In BIG-IP version 9.4, we introduced the concept of “Partitions”.  With Partitions, you could create additional “buckets” of configuration objects.  Each partition could contain objects and have it’s own set of authorization roles protecting them allowing the administrator to group them together and allow each application team to manage those objects without exposing access to objects they weren’t in control of.  I discussed this interface in my article titled: iControl 101 - #08 - Partitions.  A layout of the previously defined objects could now look like the following:

  • /APP1
    • vs_1
    • pool_1
    • monitor_1
  • /APP2
    • vs_2
    • pool_2
    • monitor_2

This still has the limitation in that it’s not easy to determine which groupings of objects (APP1, APP2, …) belong together.  The next logical extension is to allow arbitrary “buckets” of objects which is what I will talk about for the rest of this article.

Buckets of Buckets

BIG-IP version 11, introduced the concepts of Folders.  Here’s an excerpt from the iControl SDK’s reference page for the Folder interface:

A folder stores an arbitrary set of configuration objects.
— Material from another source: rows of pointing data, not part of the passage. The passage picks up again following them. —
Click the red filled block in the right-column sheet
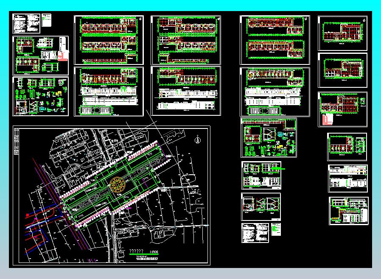This screenshot has width=381, height=279. pos(327,120)
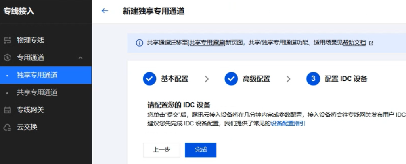Click the 共享专用通道 link in the banner

[x=207, y=43]
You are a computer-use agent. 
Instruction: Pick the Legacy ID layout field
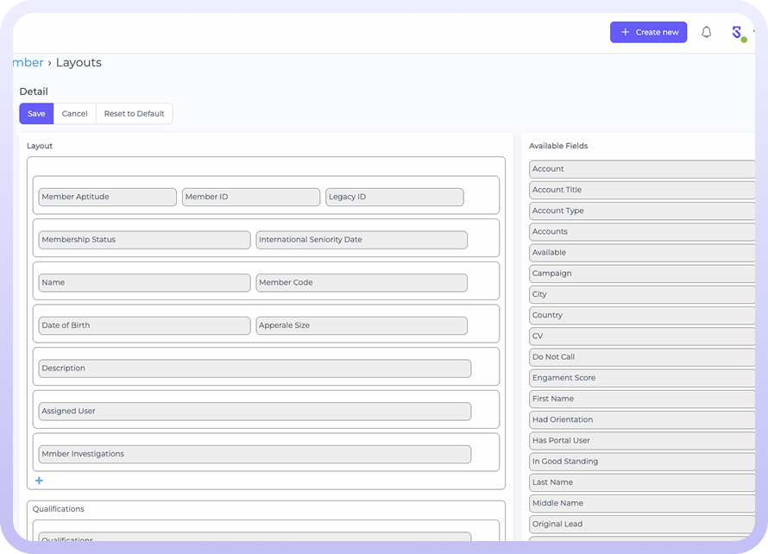coord(393,197)
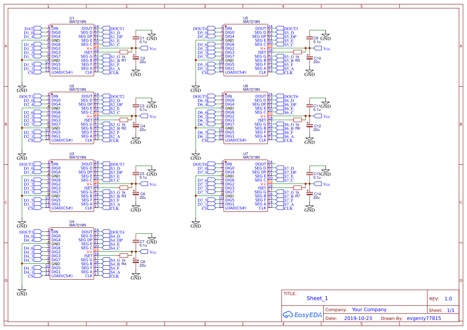Select the U5 MA7219N chip symbol

click(245, 50)
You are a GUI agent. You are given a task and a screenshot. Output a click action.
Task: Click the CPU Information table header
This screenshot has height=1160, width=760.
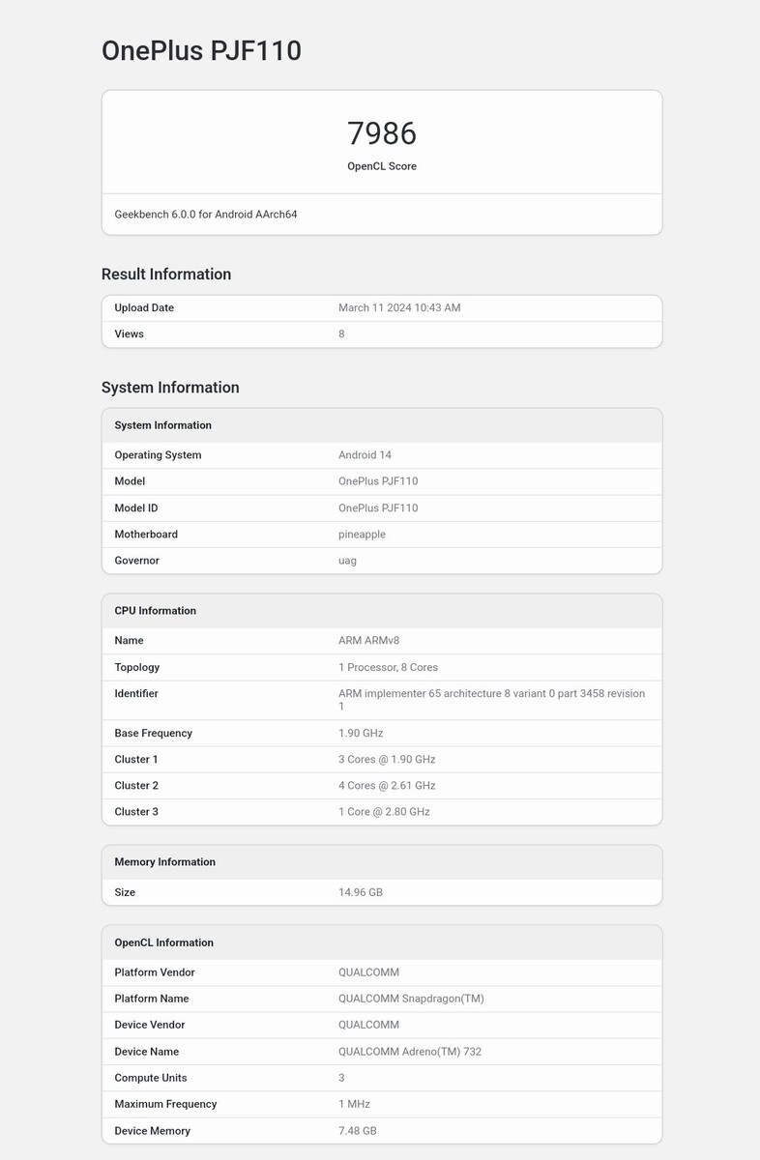382,611
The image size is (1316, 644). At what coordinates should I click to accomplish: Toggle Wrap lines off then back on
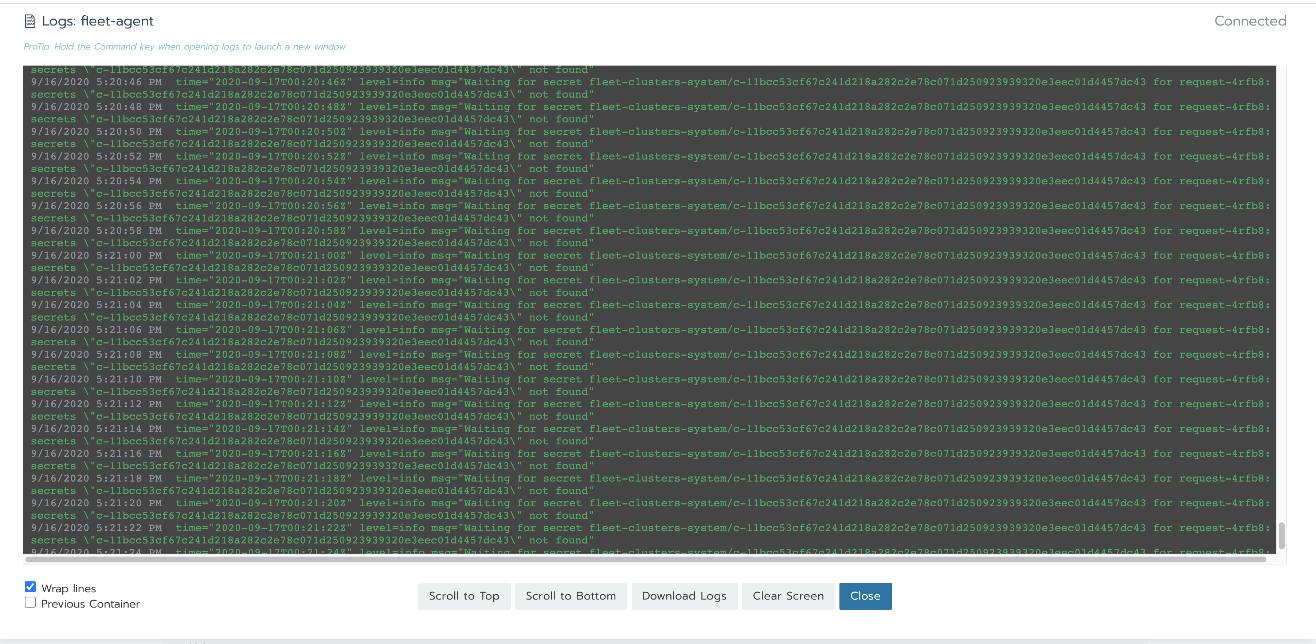pyautogui.click(x=30, y=587)
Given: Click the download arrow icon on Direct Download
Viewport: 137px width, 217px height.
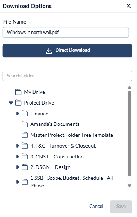Looking at the screenshot, I should 49,51.
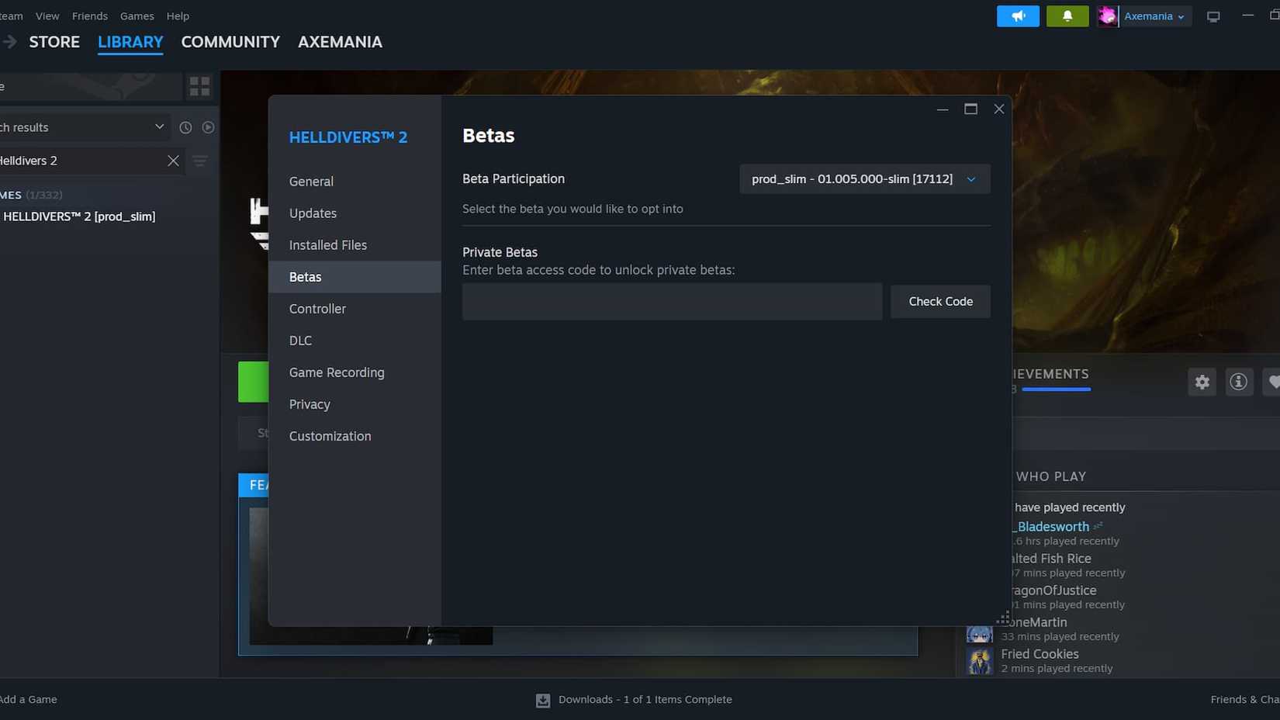The width and height of the screenshot is (1280, 720).
Task: Open the Friends menu
Action: pyautogui.click(x=90, y=16)
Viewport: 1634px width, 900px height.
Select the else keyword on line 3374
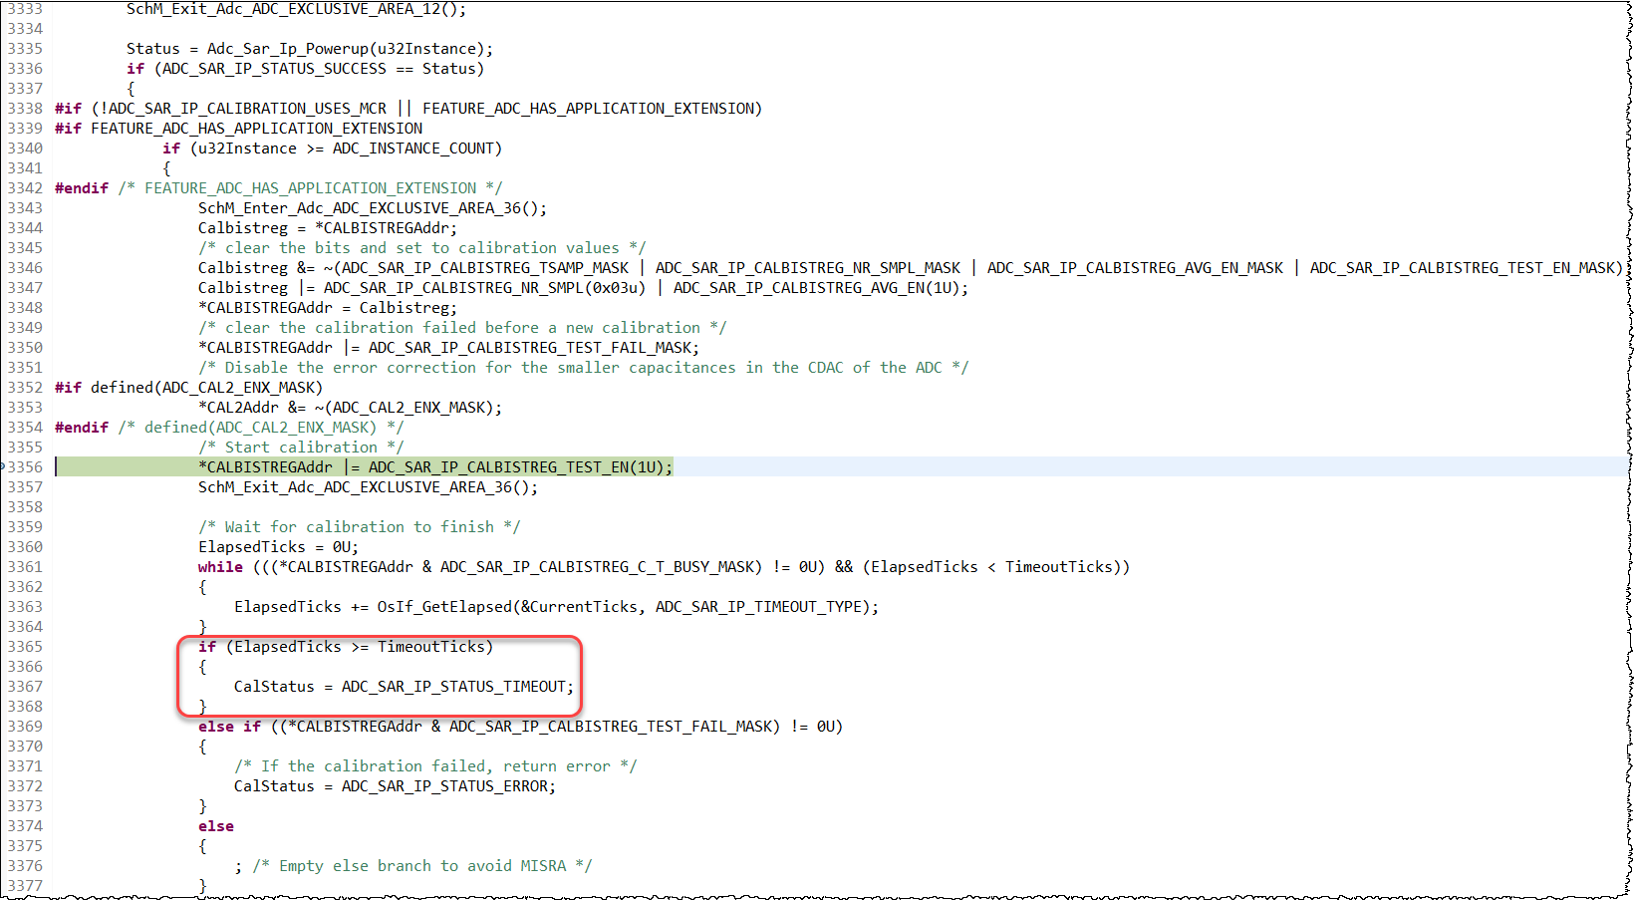[x=215, y=825]
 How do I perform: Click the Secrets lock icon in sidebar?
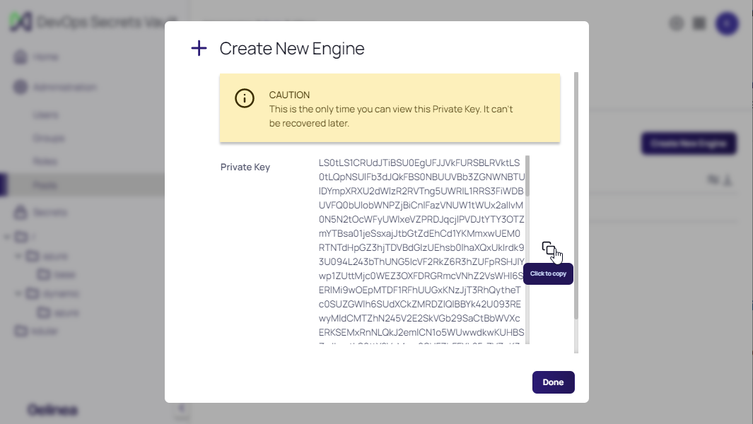click(21, 212)
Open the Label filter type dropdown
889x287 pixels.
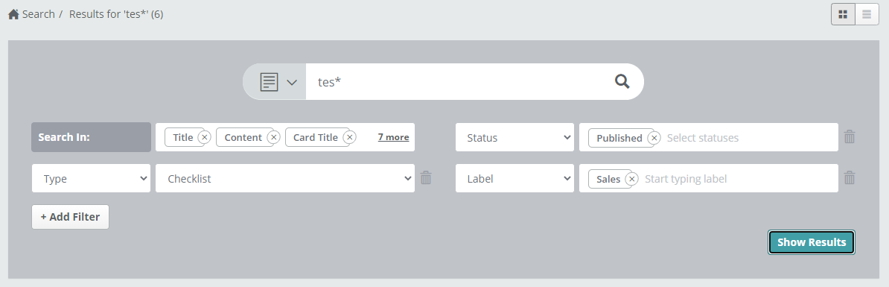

The system uses folders to control access to objects and to control synchronization of these objects within a device group. Folders are organized in a tree heirarchy, much like the folders or directories on a computer's file system. Objects stored in folders are referenced by the name of the individual object, preceded by its folder name, preceded by the names of any parent folders, up to the root folder (/), all separated by slashes (/), e.g., /george/server/virt-a. Note: methods to access the active folder for a session are found in the System::Session interface.

So, now we can have the objects look something like this

  • /APPGROUP
    • /APP1
      • vs_1
      • pool_1
      • monitor_1
    • /APP2
      • vs_2
      • pool_2
      • monitor_2

Since I’m a console-kind-of-guy at heart, and how folders are very similar to directories in a file system, I figured, I’d write a companion sample for this article that emulated a directory shell allowing you to navigate through, create, remove, and modify folders while illustrating how to use the various iControl methods for those tasks.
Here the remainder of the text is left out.